Justice Earl Warren, writing for the McGowan majority, wrote, “the State seeks to set one day apart from all others as a day of rest, repose, recreation, and tranquility – a day which all members of the family and community have the opportunity to spend and enjoy together, a day on which there exists relative quiet and disassociation from the everyday intensity of commercial activities, a day on which people may visit friends and relatives who are not available during working days.”

He then wrote, “It would seem unrealistic for enforcement purposes and perhaps detrimental to the general welfare to require a State to choose a common day of rest other than that which most persons would select of their own accord. For these reasons, we hold that the Maryland statutes are not laws respecting an establishment of religion.”
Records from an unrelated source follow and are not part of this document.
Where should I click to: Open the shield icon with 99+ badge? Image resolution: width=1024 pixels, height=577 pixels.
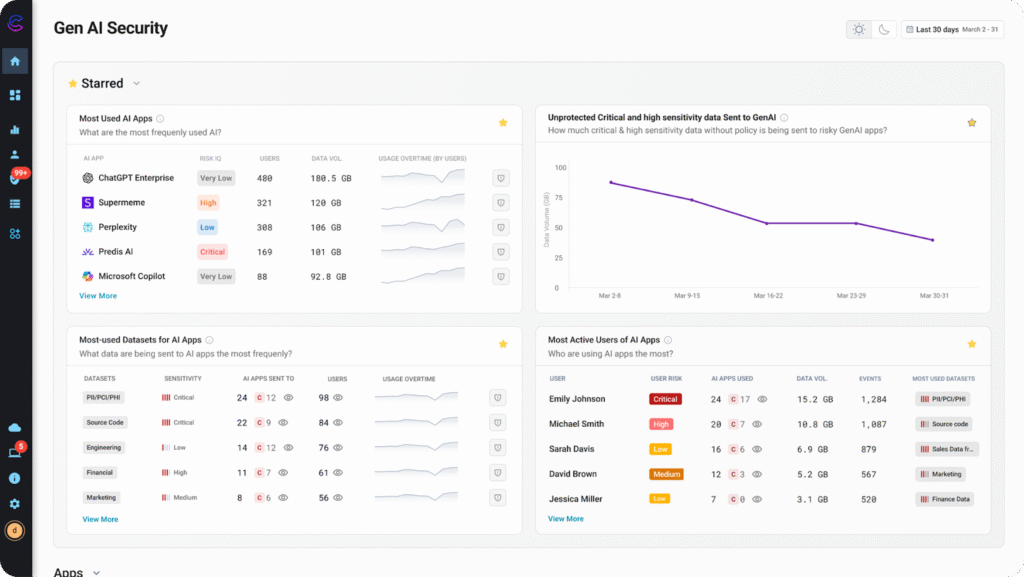[15, 179]
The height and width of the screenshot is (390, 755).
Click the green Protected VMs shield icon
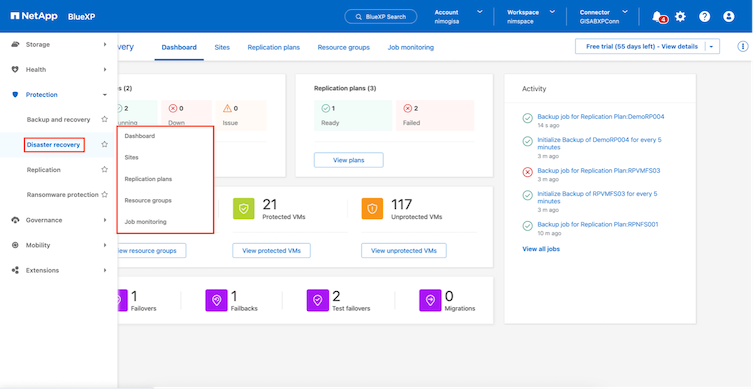tap(244, 208)
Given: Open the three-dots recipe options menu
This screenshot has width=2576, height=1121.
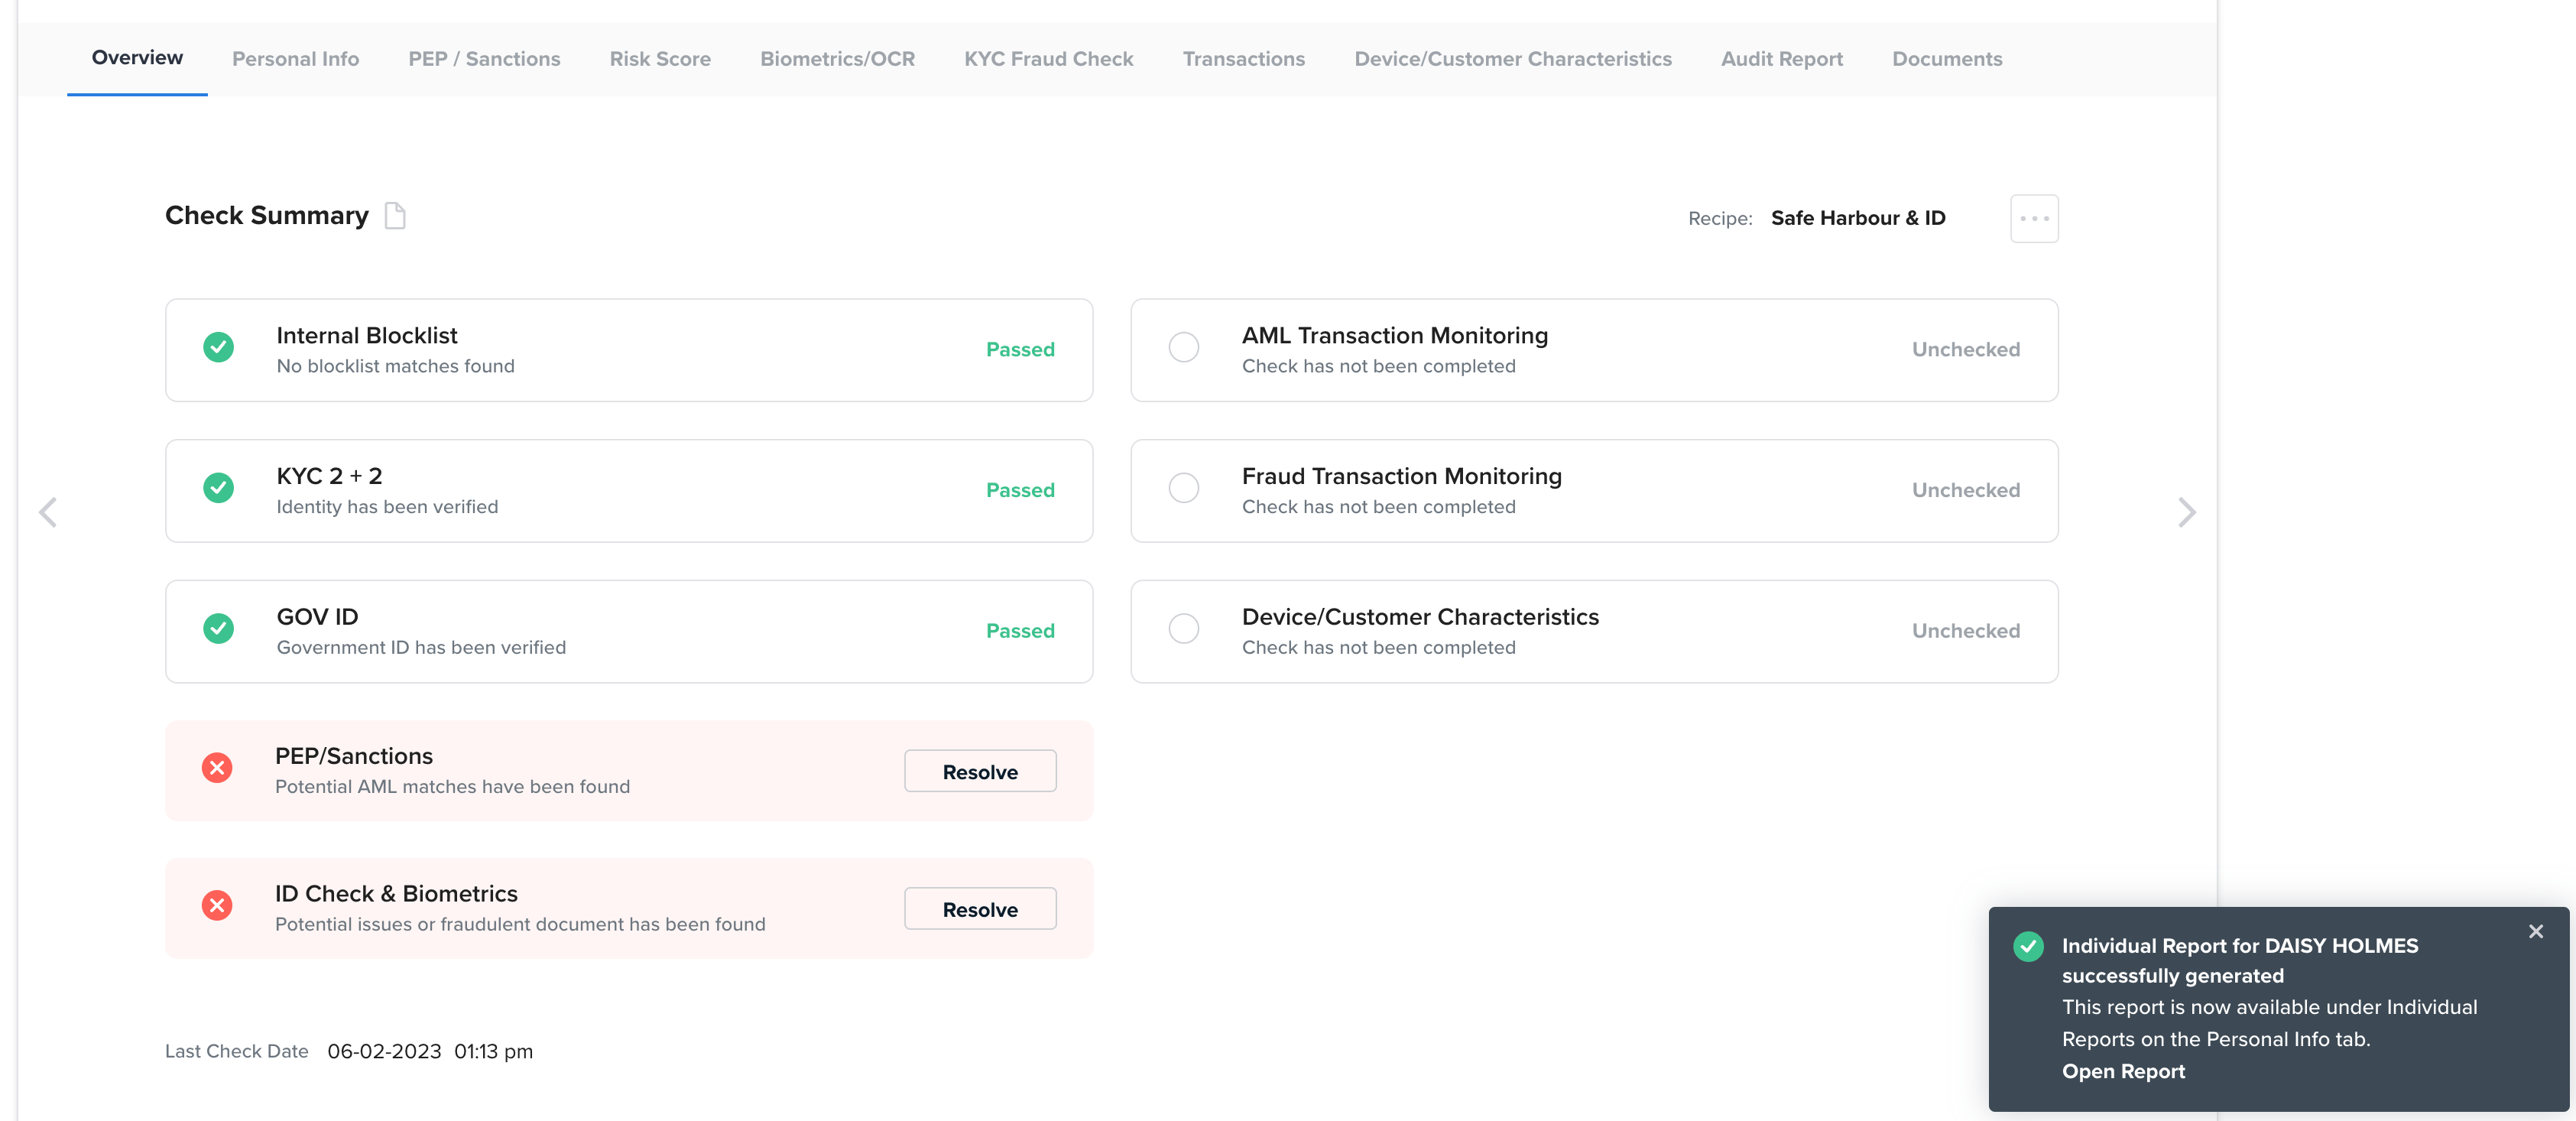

Using the Levers of the State

Writing for the conservative National Review, “Some Notes of Caution about Reviving Blue Laws,” on January 18, Tal Fortgang, a Jewish community member, expressed his concerns while noting the value of weekly rest. He described the differences in religious faiths that worship on Saturday instead of Sunday and recommended that persuasion rather than force was the way to bring about a day of rest, “[W]e can all demonstrate the value of Sabbath observance, of church attendance, of living lives that, in the aggregate, would make our society much healthier. We do so by engaging with the culture even when it is hostile, showing that adherents to a traditional moral code are unlikely to suffer those modern plagues of alienation and aimlessness. Once we have primed the culture, then we can think about using the levers of the state.” (Emphasis added.)

Steven Greenhut, writing in the Orange County Register on January 20 in a piece titled, “Modern Pharisees think government creates virtue,” notes some pitfalls of blue laws, which can create an underground economy. “Instead of promoting virtue, they become a means by which special interests – such as small businesses and beer distributors – abuse the legislative process to limit competition.” He writes, “Mandating that businesses close Sunday won’t do anything other than reduce jobs and give the rest of us fewer opportunities to go shopping and live our lives as we choose.”

While existing blue laws that specifically prohibit things like Sunday hunting may be disappearing from the books, there is a movement afoot to reintroduce the concept of a standard mandatory day of rest in ways that appeal to people across the political divide. The idea of using mandates to achieve goals for “the common good” has been seeing a resurgence in recent months.

Modern approaches to blue laws are couched in secular terms and appear neutral on their face, yet they harken back to a religious tradition that has persisted in the West longer than it has been absent. Students of history would do well to recognize this trend and remember what happened to dissenters from mandatory Sunday rest in the past.